Updated: Jun 16, 2025

Dear Readers, 


I want to start this off with a quote from the book. 


“I woke up with Owen on top of me. I was in a small bed in a blue room. I tried to use my arms to push against his chest, to force him off and away, but I was too weak and too drunk. My vision flickered with ghostly white shapes and blue light. My mouth felt like cotton and I could taste the smell of his skin. I wanted it to be over but I didn’t know what to do, so I shut my eyes tightly and made small noises, the noises I thought women were supposed to make during sex. 

Why did fifteen-year-old me not scream at the top of her lungs? Why did I whimper and moan softly instead? Who had taught me not to scream? 
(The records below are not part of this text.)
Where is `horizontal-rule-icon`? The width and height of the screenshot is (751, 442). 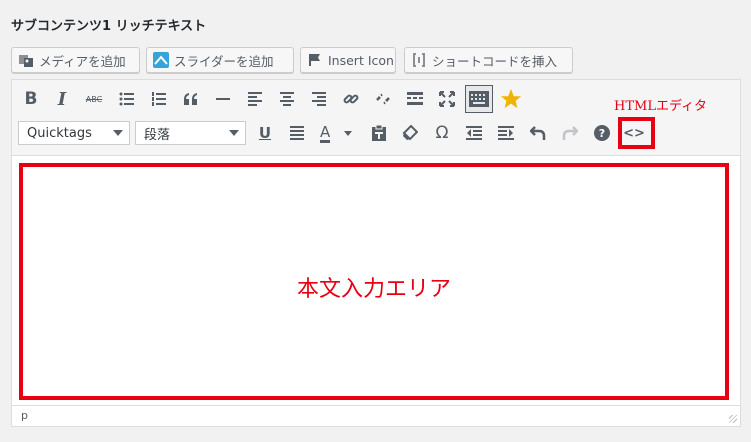
horizontal-rule-icon is located at coordinates (223, 99).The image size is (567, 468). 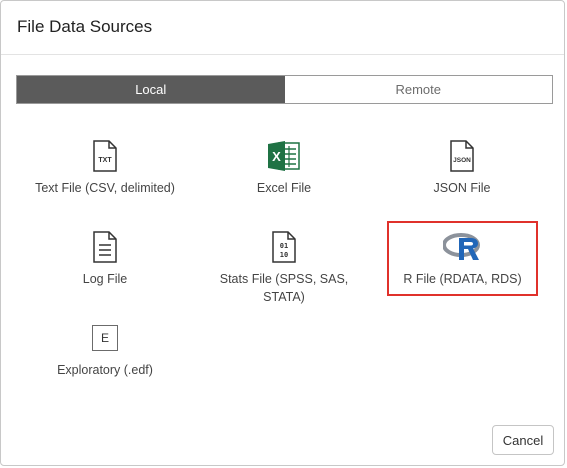 What do you see at coordinates (462, 247) in the screenshot?
I see `r-logo-icon` at bounding box center [462, 247].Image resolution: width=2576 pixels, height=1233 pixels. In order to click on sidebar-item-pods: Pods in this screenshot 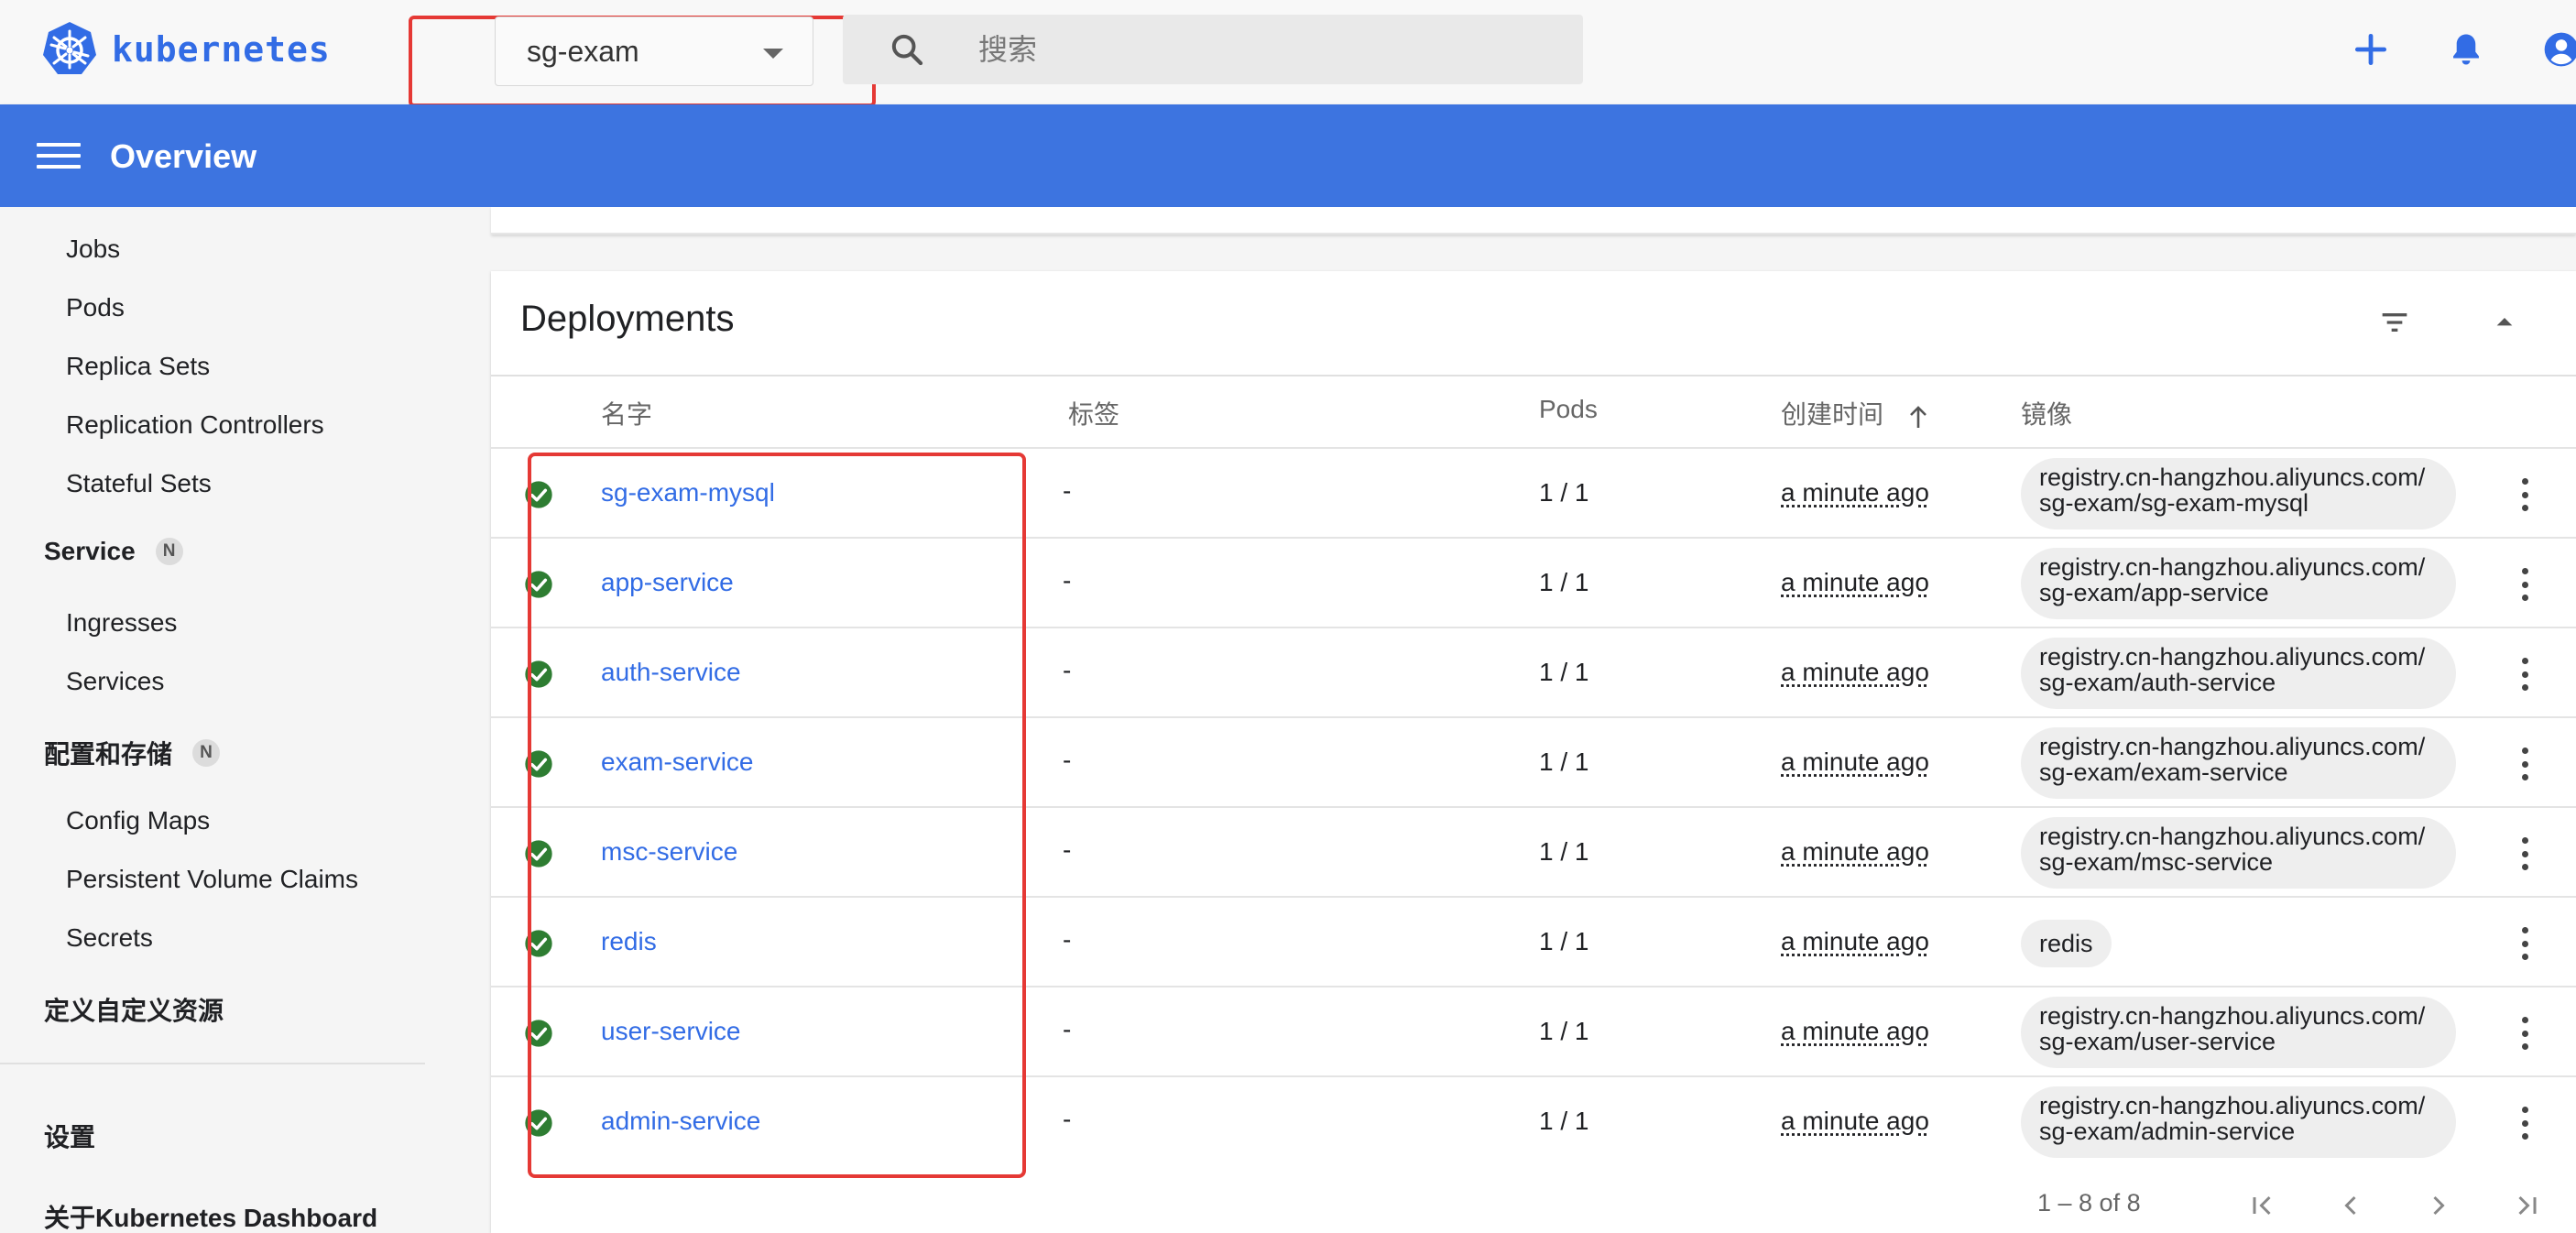, I will do `click(96, 308)`. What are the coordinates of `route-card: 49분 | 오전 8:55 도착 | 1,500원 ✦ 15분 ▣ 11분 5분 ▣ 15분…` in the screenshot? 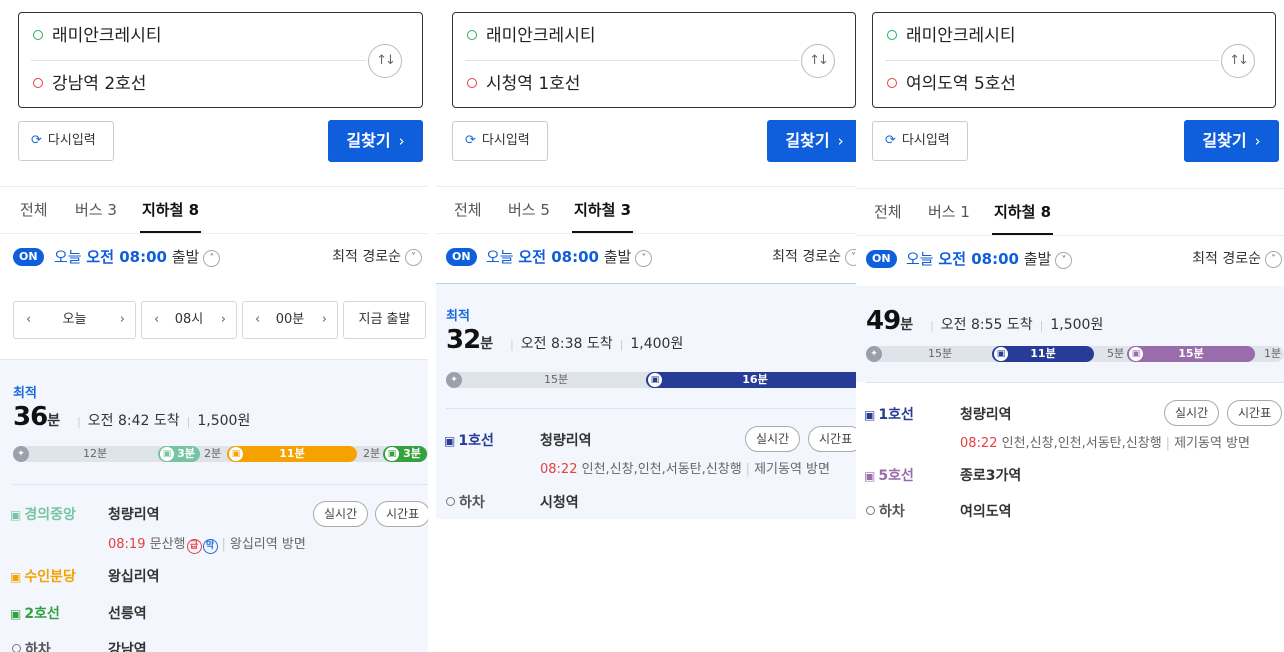 It's located at (1070, 334).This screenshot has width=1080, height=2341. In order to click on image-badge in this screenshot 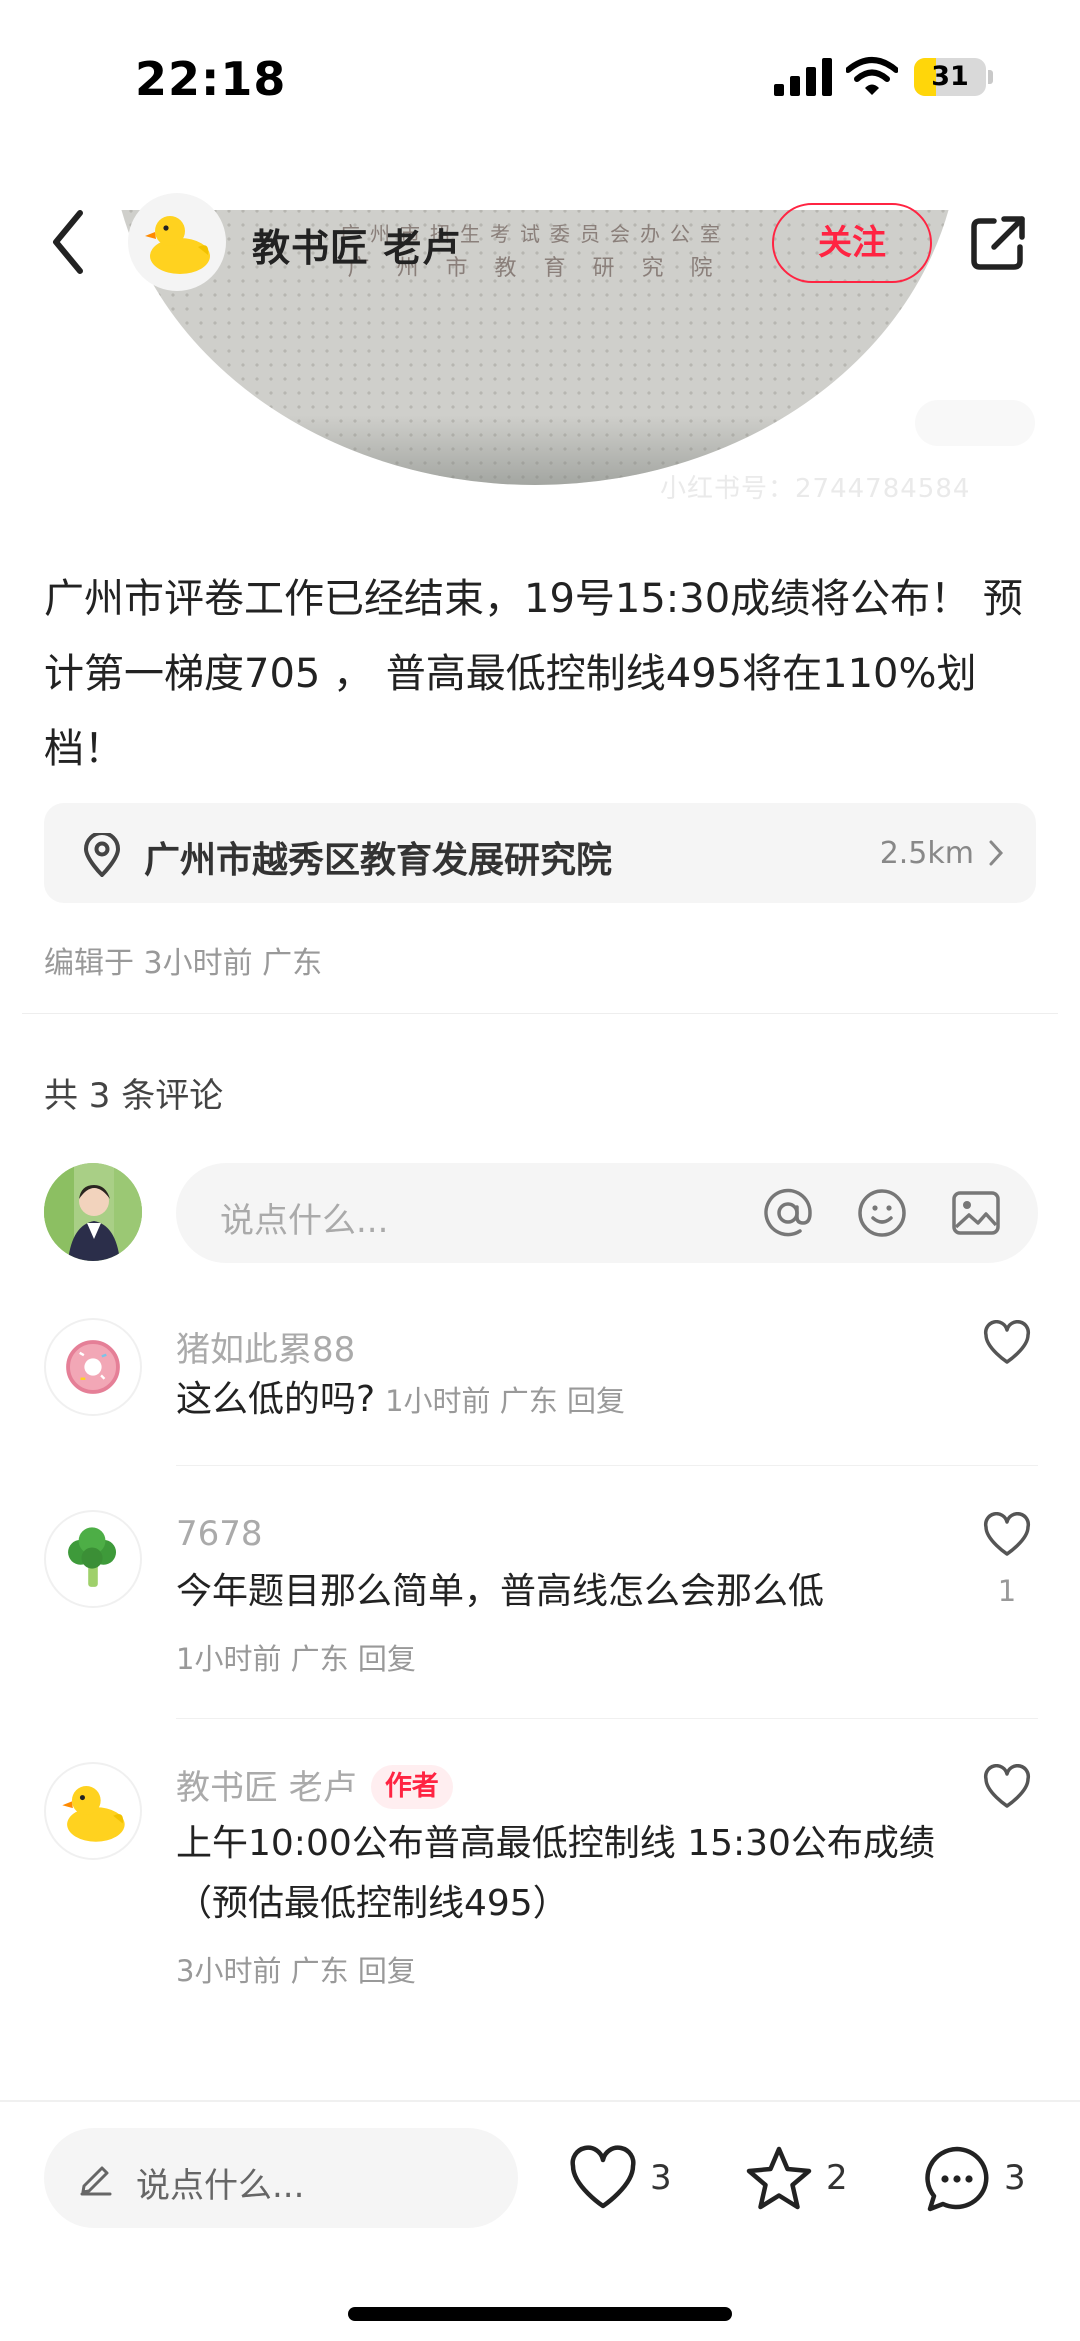, I will do `click(975, 423)`.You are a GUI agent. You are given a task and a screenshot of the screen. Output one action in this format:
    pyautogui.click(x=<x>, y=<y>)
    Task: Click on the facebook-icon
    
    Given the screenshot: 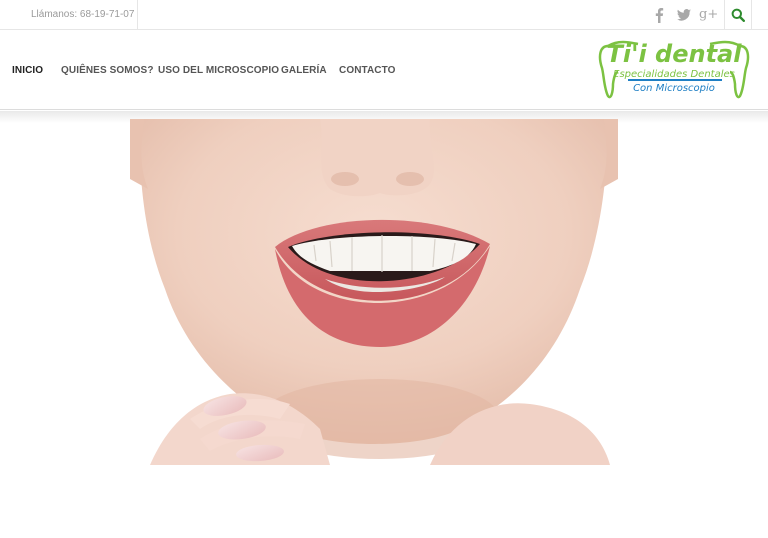 What is the action you would take?
    pyautogui.click(x=659, y=15)
    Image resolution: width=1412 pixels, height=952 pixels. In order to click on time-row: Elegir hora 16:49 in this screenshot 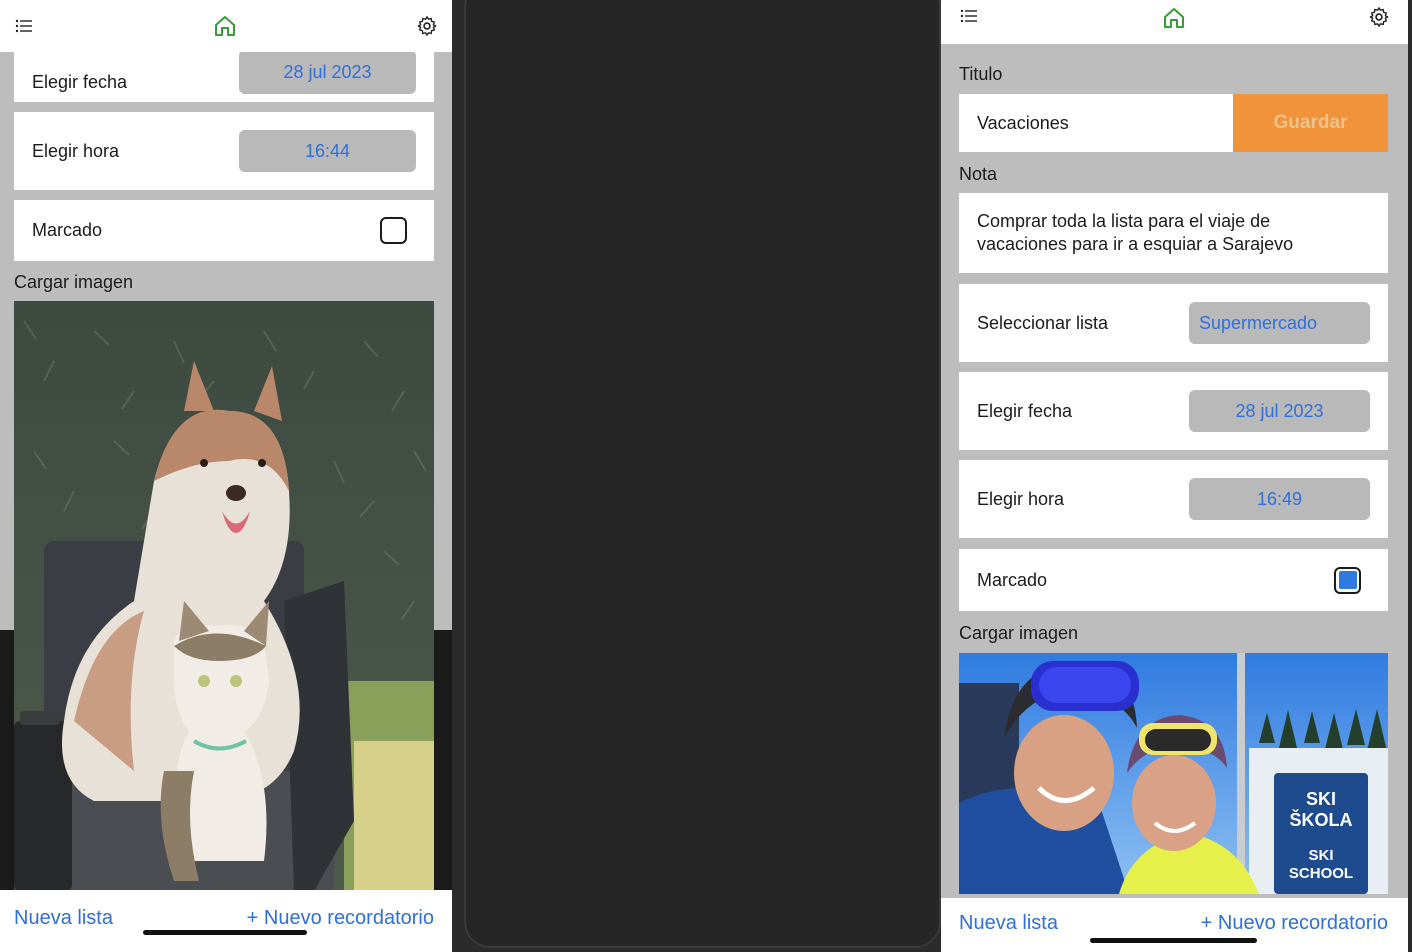, I will do `click(1174, 499)`. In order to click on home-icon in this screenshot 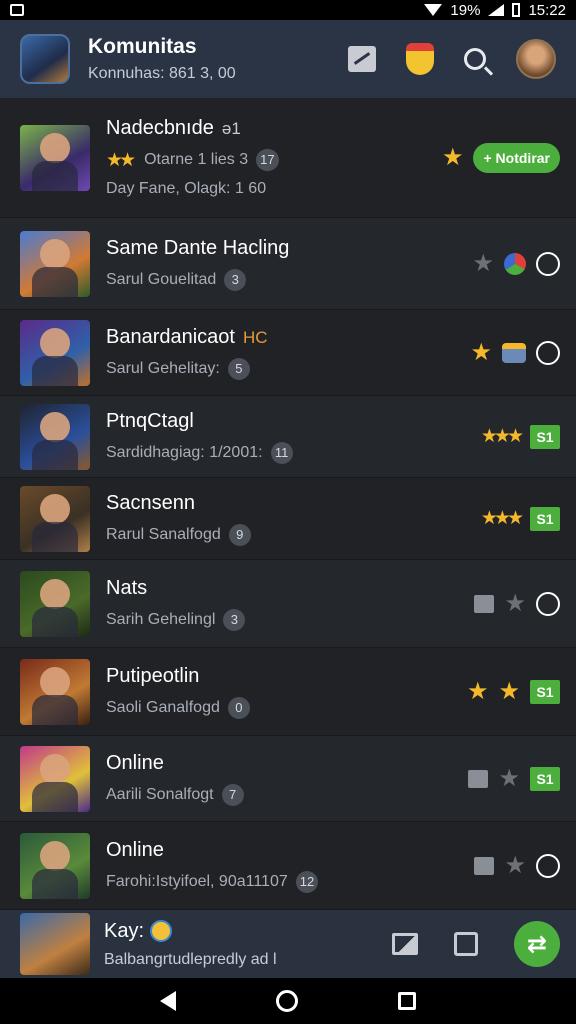, I will do `click(287, 1001)`.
I hated myself.” (Ratajkowski, 54). 


And one more. 


“I did eventually tell a girlfriend about Owen. We were high, and I was lying on her soft mattress and gazing at the string of lights she’d woven into her bed frame. I told her about him and his red truck and the black lines on my arm. My friend was sitting cross-legged on the edge of her bed. She had a lip piercing, and I remember watching her bite it while she stared at me, listening, “That sounds like rape, Emily.” My head snapped over to her. 

“What? No,” I said quickly. I blinked and turned back to the ceiling feeling dizzy. I knew she was right.” (Ratajkowski, 57). 


The thing I love about this book is that it gives such an accurate representation of what being a woman in the modern world is like. We are expected to be beautiful, demure, sweet, sexy, a respected whore for whatever man came along. We are shamed for using our bodies to our advantage and while being paraded around like trophies by men. We are expected to be beautiful and sexually active, while still keeping our body count low and dressing modestly. 

As women we’re constantly silenced to keep a man happy, so much so that we begin to silence ourselves. We forget we’re able to speak and yell and be loud and angry. Ratajkowski goes into detail about her confusing relationship with her body, with how she views it and uses it, but also how she feels in it. She explains the craze in her life that followed staring in the music video “Blurred Lines” and the various ways she was viewed. As an antifeminist, a sex symbol, a slut, and so much more. 

Ratajkowski also brings attention to where our complicated relationships with our bodies come from, and for women it often stems from our mothers and fathers. How do our parents view us? What do they say about the clothes we wear? Do they comment on our developing bodies? Or do they make noises of discomfort when you wear a crop top or push up bra? 

This was a well written collection that gave an unfiltered view of the life of one of the biggest sex symbols of our time. It talks about the hardships of being a woman in today’s world of filters and surgeries. It really puts to words the complex feeling of being a woman.